Apart from breathlessness, cough, and loss of taste or smell, most people with COVID infection have reported gastrointestinal (GI) symptoms such as nausea, diarrhea, and stomach pain.

Gut infection, which expresses high levels of the ACE2 receptor protein that the virus uses to enter cells, is correlated with more severe cases of COVID-19. However, the exact interactions between the coronavirus and intestinal tissue are difficult to study in humans.

Now, a team of researchers at the Wyss Institute for Biologically Inspired Engineering at Harvard University used a human Intestine Chip to study coronavirus infection and potential treatments in an environment that mimics the human intestine more effectively than cells grown in a dish, according to Science Daily.

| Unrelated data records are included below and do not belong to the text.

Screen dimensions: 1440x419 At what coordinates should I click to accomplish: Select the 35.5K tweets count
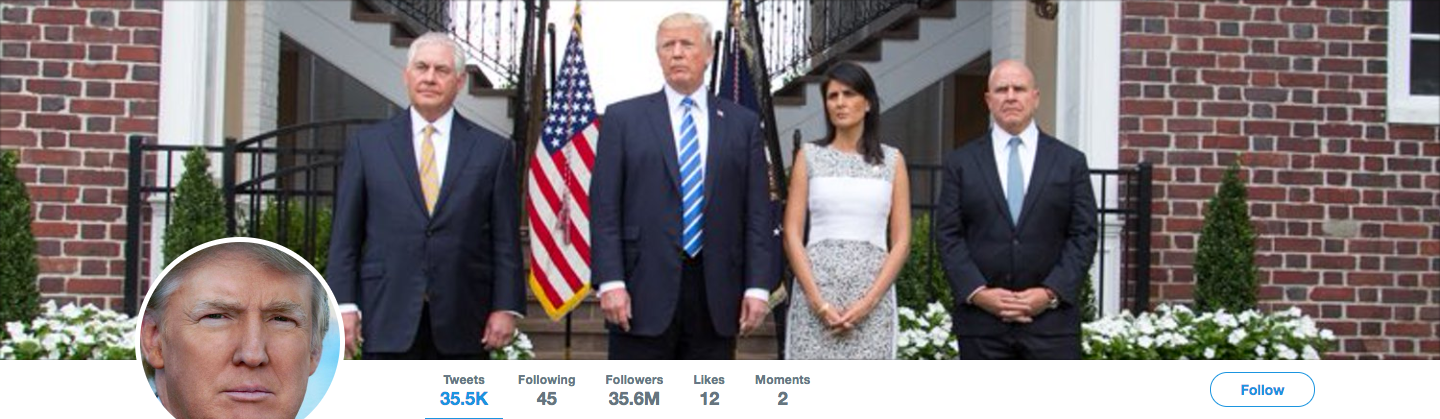(x=464, y=399)
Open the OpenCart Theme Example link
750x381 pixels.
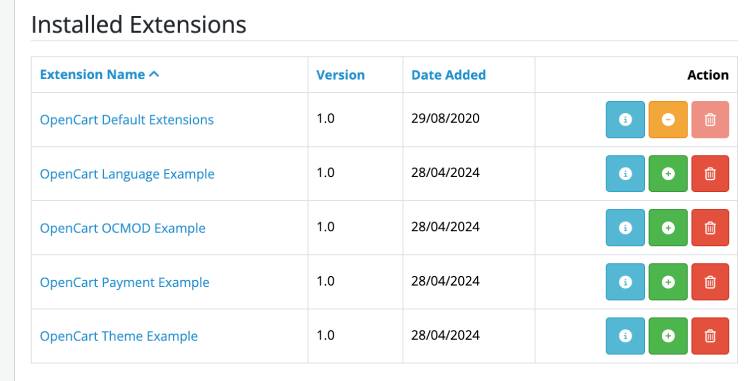point(119,336)
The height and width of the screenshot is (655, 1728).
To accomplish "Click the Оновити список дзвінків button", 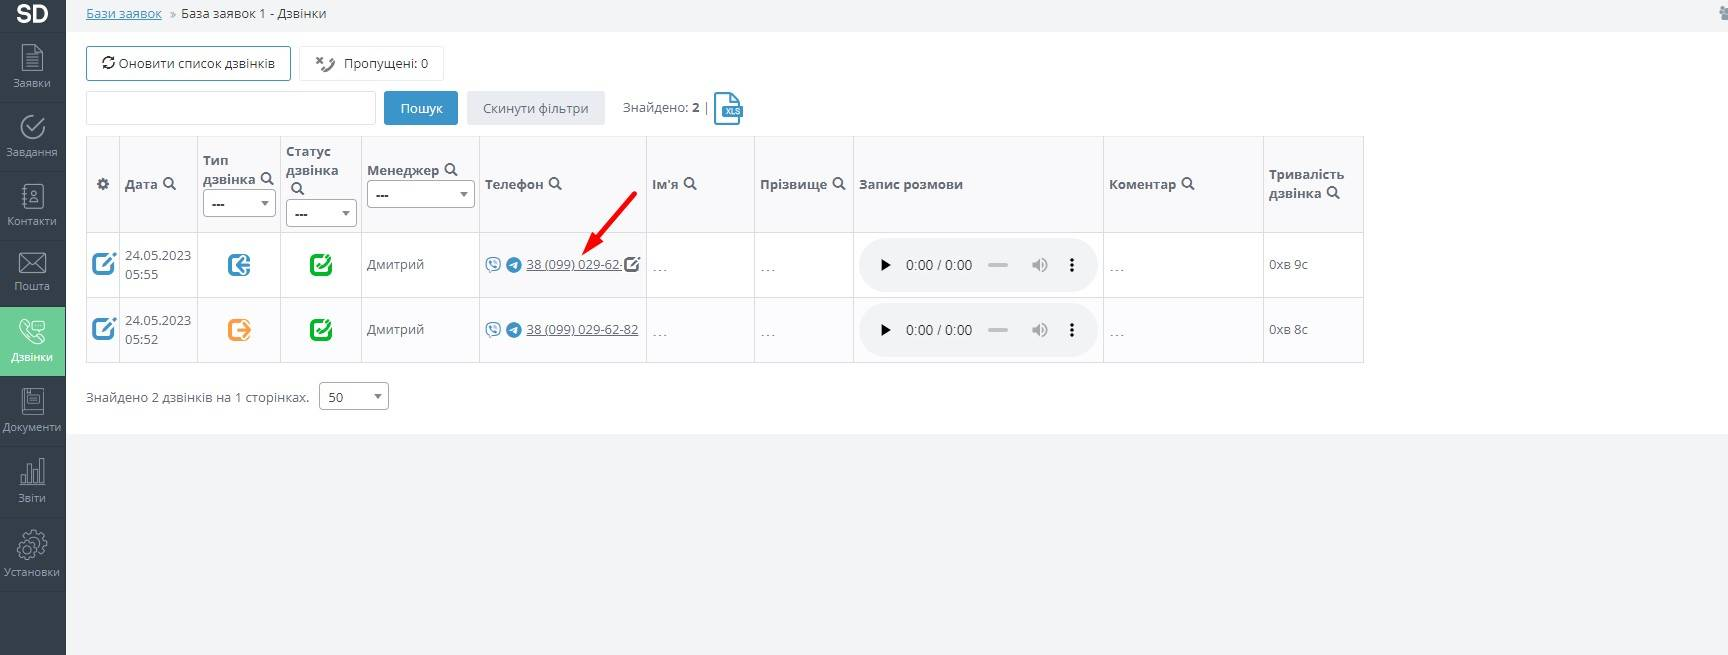I will coord(188,63).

The team infected the Intestine Chip with a COVID-like virus and then tested the effects of various drugs that have been used to treat SARS-CoV-2 infection.

The investigators found that a drug called nafamostat reduced infection, but the most common drug remdesivir did not reduce infection and instead damaged the intestinal tissue.

Co-first author GirijaGoyal, Senior Research Scientist at the Wyss Institute said, “We were surprised that remdesivir displayed such clear toxicity to the vascular tissue in the Intestine Chip.”

“GI symptoms have been previously reported in clinical trials of remdesivir, and this model now gives us a window into the underlying causes of those symptoms,” she added. “It could also help us better understand the efficacy and toxicity of other similar drugs.”

Senior author Dr. Don Ingber said, “This study demonstrates that we can explore complex interactions between cells, pathogens, and drugs in the human intestine using our Intestine Chip as a preclinical model.”

“We hope it proves useful in the ongoing effort to better understand the effects of SARS-CoV-2 and to identify drugs that could be used to combat future viral pandemics,” he added.

The article was published in Science Daily.